Cool ways of communicating where you are, but as a caveat, you may want to be careful where you put out to the world where you are at this very moment.


Flushing the toilet,


Loa Patao

Monday, April 25, 2011

Keiki Inside...So What?



On many occasions, as I'm driving, I'll see that the vehicle in front of me sporting the "Keiki Inside" sticker. For those of you who don't know what that sticker means, obviously, you're a foolio, but it means that the driver has a child inside their car, and if you could be on alert, and drive carefully for that mere fact.

I know people think this, but I don't recall seeing the sticker and thinking to myself, "Hey, it's a "Keiki Inside" sticker; I should start driving more carefully than I usually do." Why?

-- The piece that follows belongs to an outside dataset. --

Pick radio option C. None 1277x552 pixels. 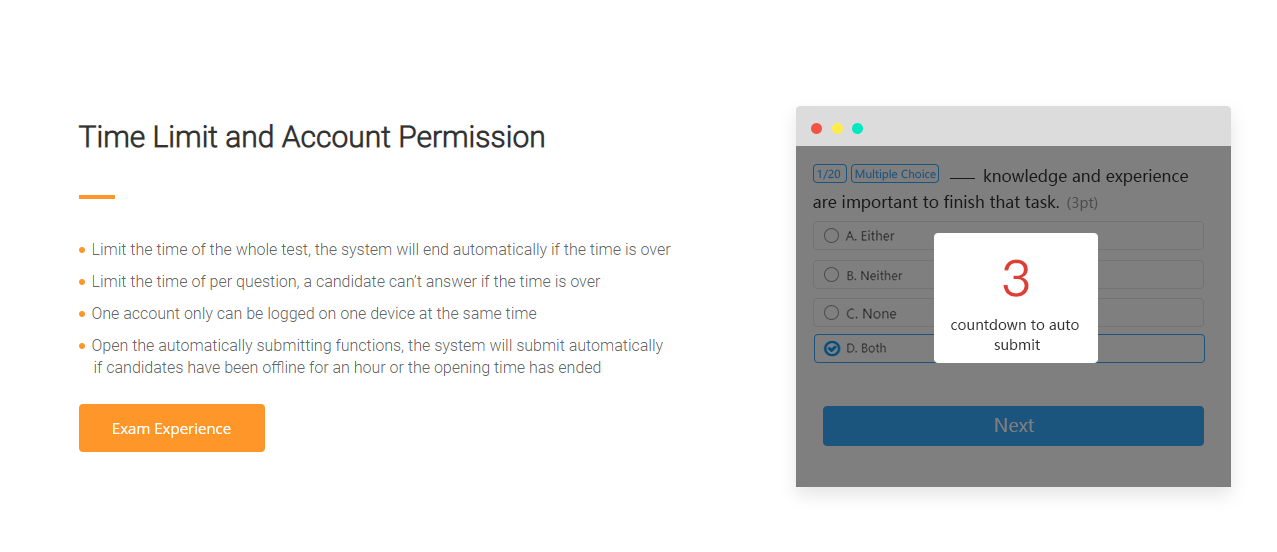[832, 312]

I don't know. Maybe it's because, uh, I drive carefully all the time, derrrrr! Even though that thought may not come into my head as I see that sticker, two thoughts do come to mind:

Should I be driving more recklessly if you didn't have that sticker? Say I do get in an accident of a minor extent, and we need to fill out a police report because let's say, it was your fault. Does it now become my fault because you have that sticker?

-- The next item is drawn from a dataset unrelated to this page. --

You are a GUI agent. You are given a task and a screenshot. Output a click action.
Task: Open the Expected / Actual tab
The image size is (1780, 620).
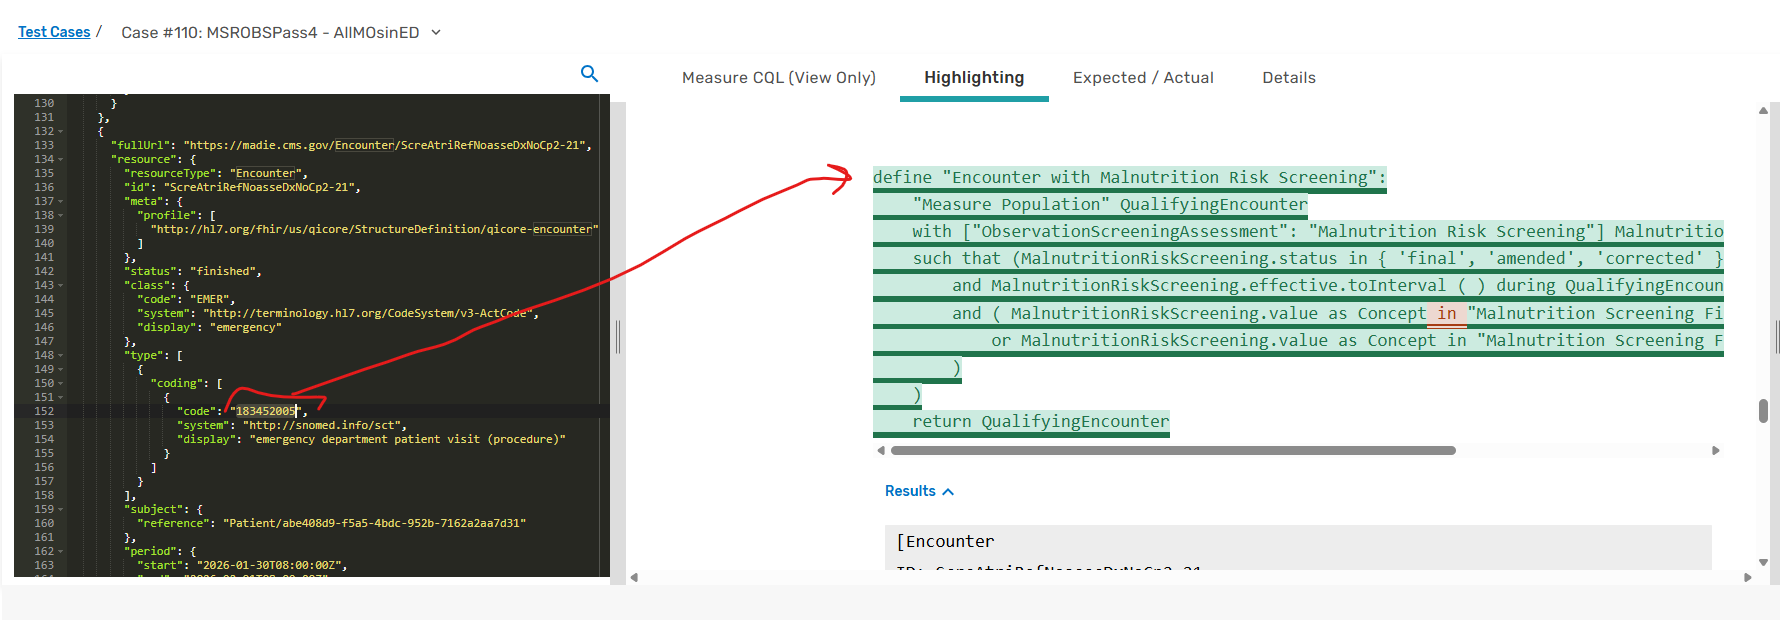(1143, 78)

The "Keiki Inside" sticker is basically a cheaper and less-illegal way of having a police siren attached to your car. When other drivers see that sticker, they act as if a police car is behind them, driving with all caution necessary to not get pulled over.

So even though I don't possess a keiki, I've been thinking about getting the "Keiki Inside" sticker and sticking that bad boy on my car. Then no dummie drivers would mess with me. "Yeah, I roll around with no keiki, but you don't know that, and I've got the sticker, so don't you be cutting me off!"

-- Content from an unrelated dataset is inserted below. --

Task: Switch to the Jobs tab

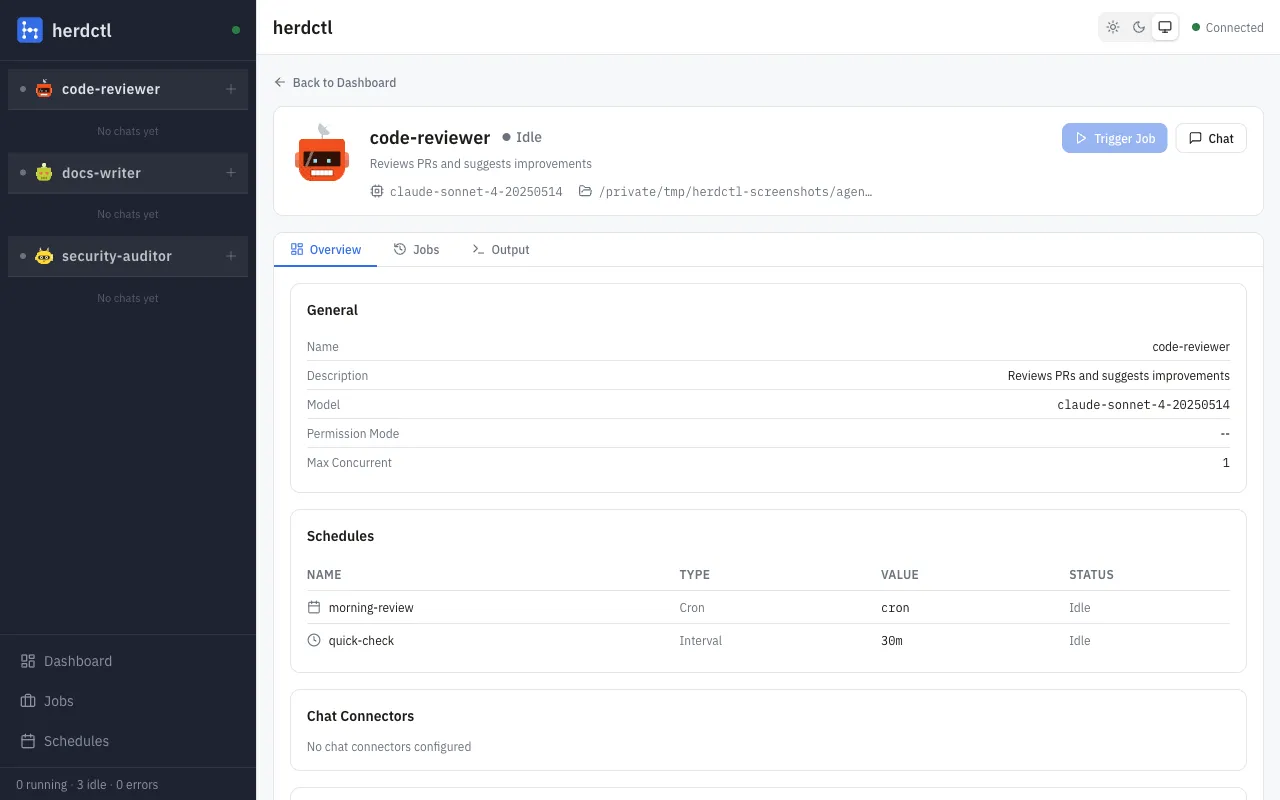Action: click(x=417, y=249)
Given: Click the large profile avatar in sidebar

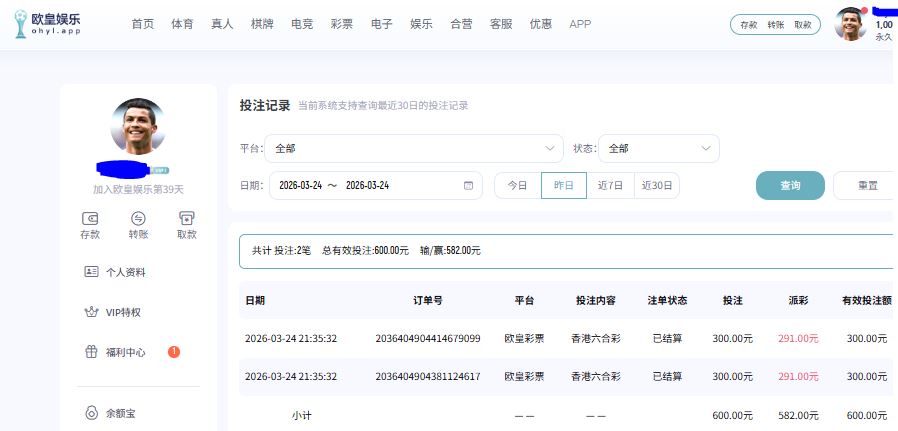Looking at the screenshot, I should [138, 125].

But if everyone were to put that sticker on their car today, it'd be pretty funny tomorrow. Like, "Dude, how many kids were born like, yesterday?"

So you guys better drive carefully all the time, and if you see that sticker, drive MORE carefully!

Wednesday, April 13, 2011

Another YouTube Video? Frrrrrrrrick...


"Eh, you ever seen that YouTube video where that kid is in the car with his dad and he's all high after being at the dentist?"

"No."

"What?!?! Here, let me show you!"

OK, we all know that video is "David After Dentist," and obviously, that's a really funny video. But how often does this happen when your friend asks you if you've ever seen a certain video on Youtube, and you answer that you haven't, and he/she absolutely just NEEDS to show you that video? Then, you have to both gather around the computer screen and watch the video. Granted, the video may be funny, but it also may be a waste of time, so I always approach the situation hesitantly. And in my head, I'm like, "Frrrrrick, another video?" but outside, I'm smiling, like, "Hahaha, no, I've never seen that video before."

You may really not want to watch another video that they're suggesting to watch, but the whole idea is to not be a dickhead to your friends because they've took the time to ask you about a video that they think is worth watching. They liked it, you might too. And then if you don't in fact like the video, you have lie via facial reactions. "That's pretty classic..." Even a "Haha" will do.

I'm aware that if any of my friends read this, they will probably never ask me if I've seen a certain video and if I haven't, show me. But oddly enough, I'm usually that guy who's suggesting a video to watch...I wonder if my friends do what I do to me???